Exercise description: Exactly the lines from the one with "This screenshot has height=386, width=687." through the final line of the entries, and nothing else, should appear in the answer; no pictures go in it.

*** Opening Records for the exercise ***

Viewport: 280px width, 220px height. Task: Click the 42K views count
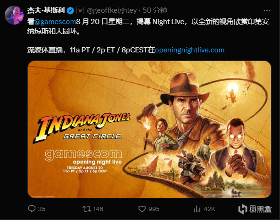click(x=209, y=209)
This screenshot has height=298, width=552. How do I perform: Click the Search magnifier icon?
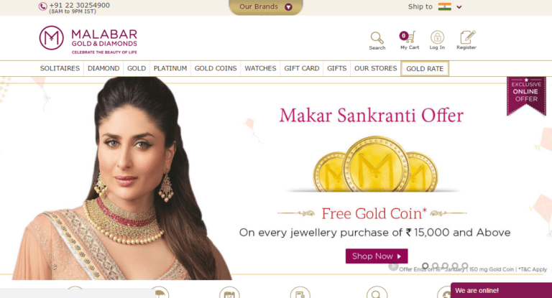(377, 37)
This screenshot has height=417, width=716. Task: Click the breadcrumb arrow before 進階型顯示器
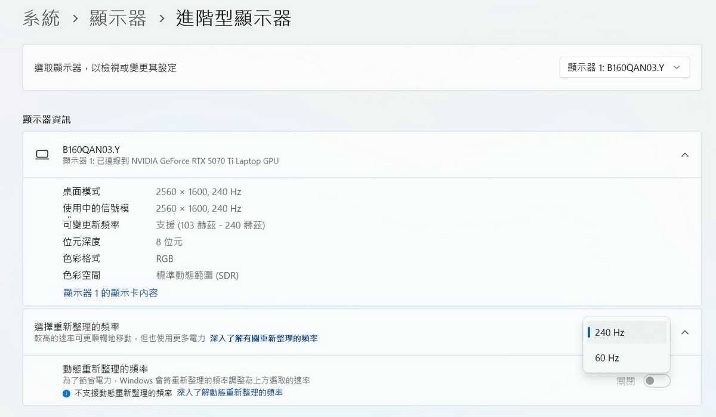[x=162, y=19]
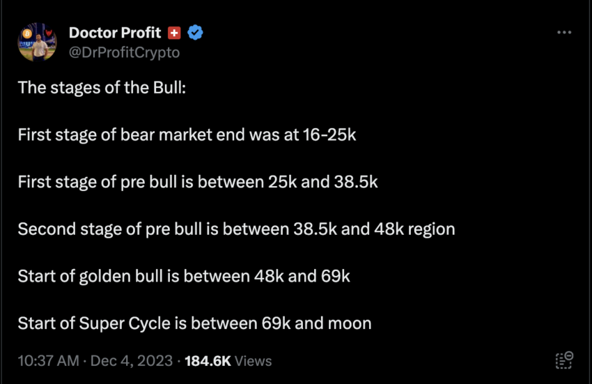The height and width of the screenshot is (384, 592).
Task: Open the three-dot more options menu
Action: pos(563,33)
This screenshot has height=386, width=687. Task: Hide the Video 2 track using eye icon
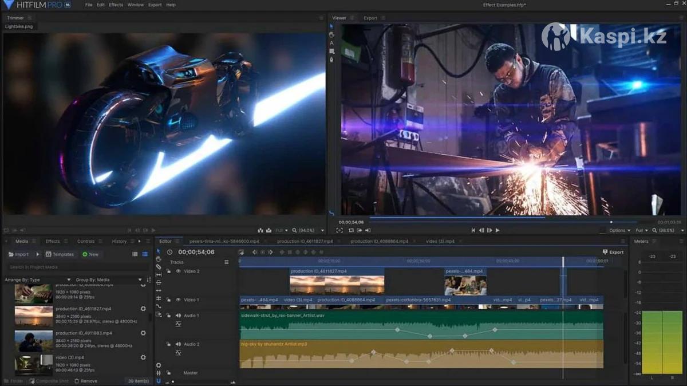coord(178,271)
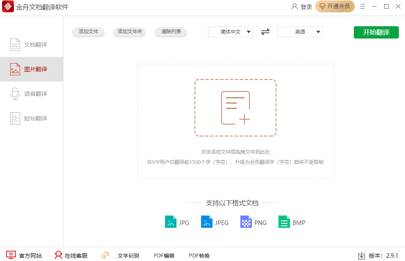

*** Closing Records for the exercise ***

Exercise result:
This screenshot has height=386, width=687. Task: Hide the Video 2 track using eye icon
coord(178,271)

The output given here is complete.